(Aim of the exercise)
Will you copy out, word for word, the lines below starting with the line that contains "Click the printer icon" and going on through the end of the records? Leave the pictures out of your answer.

(Given data)

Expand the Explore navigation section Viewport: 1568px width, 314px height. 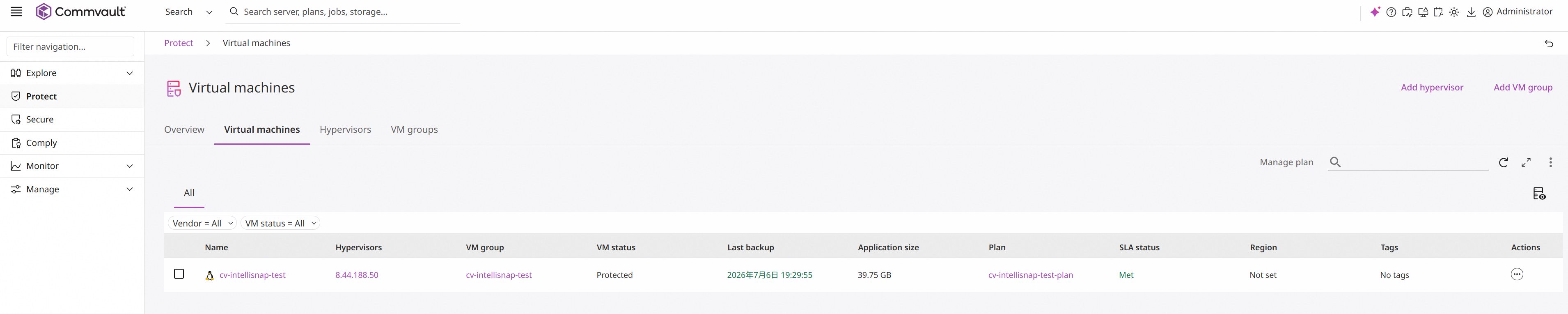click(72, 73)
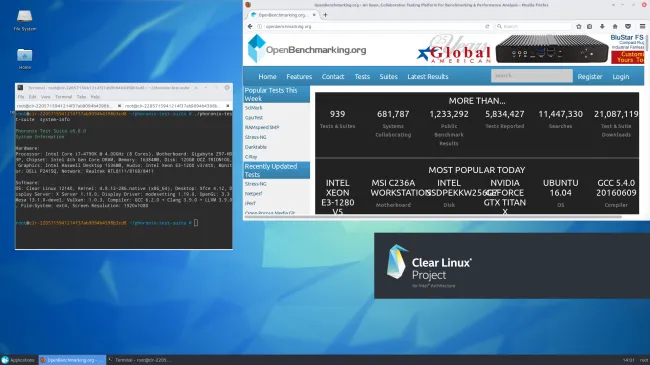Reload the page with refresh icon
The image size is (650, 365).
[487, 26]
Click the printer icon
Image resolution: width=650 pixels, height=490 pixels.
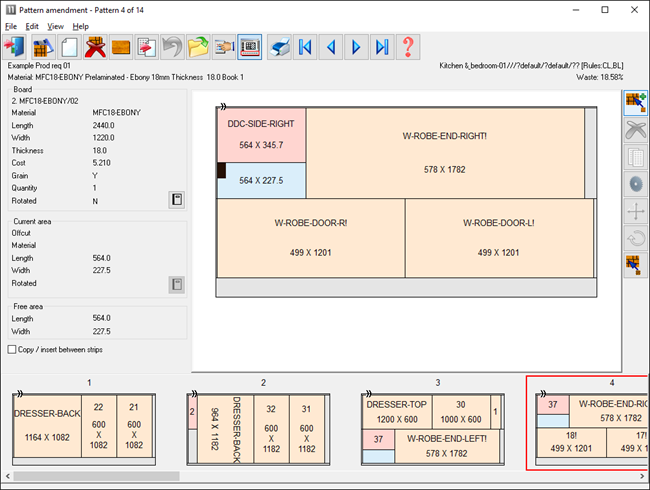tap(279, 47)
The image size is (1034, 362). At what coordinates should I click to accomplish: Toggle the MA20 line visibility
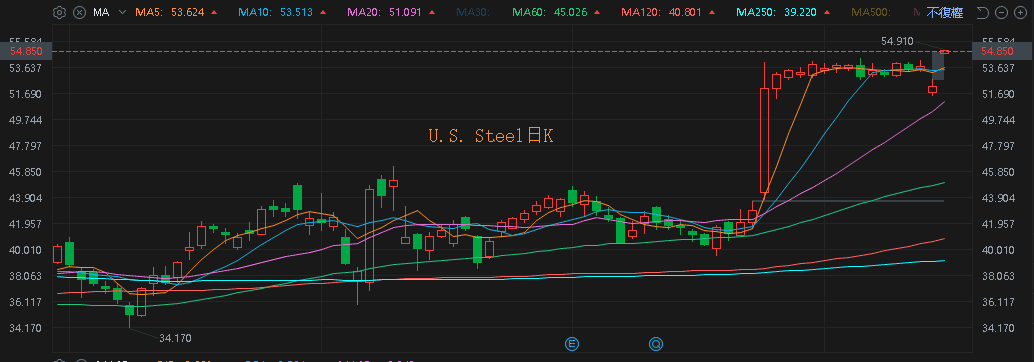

(Solution to the exercise)
Click the printer icon
Image resolution: width=650 pixels, height=490 pixels.
tap(279, 47)
The image size is (1034, 362). At what coordinates should I click to accomplish: Toggle the MA20 line visibility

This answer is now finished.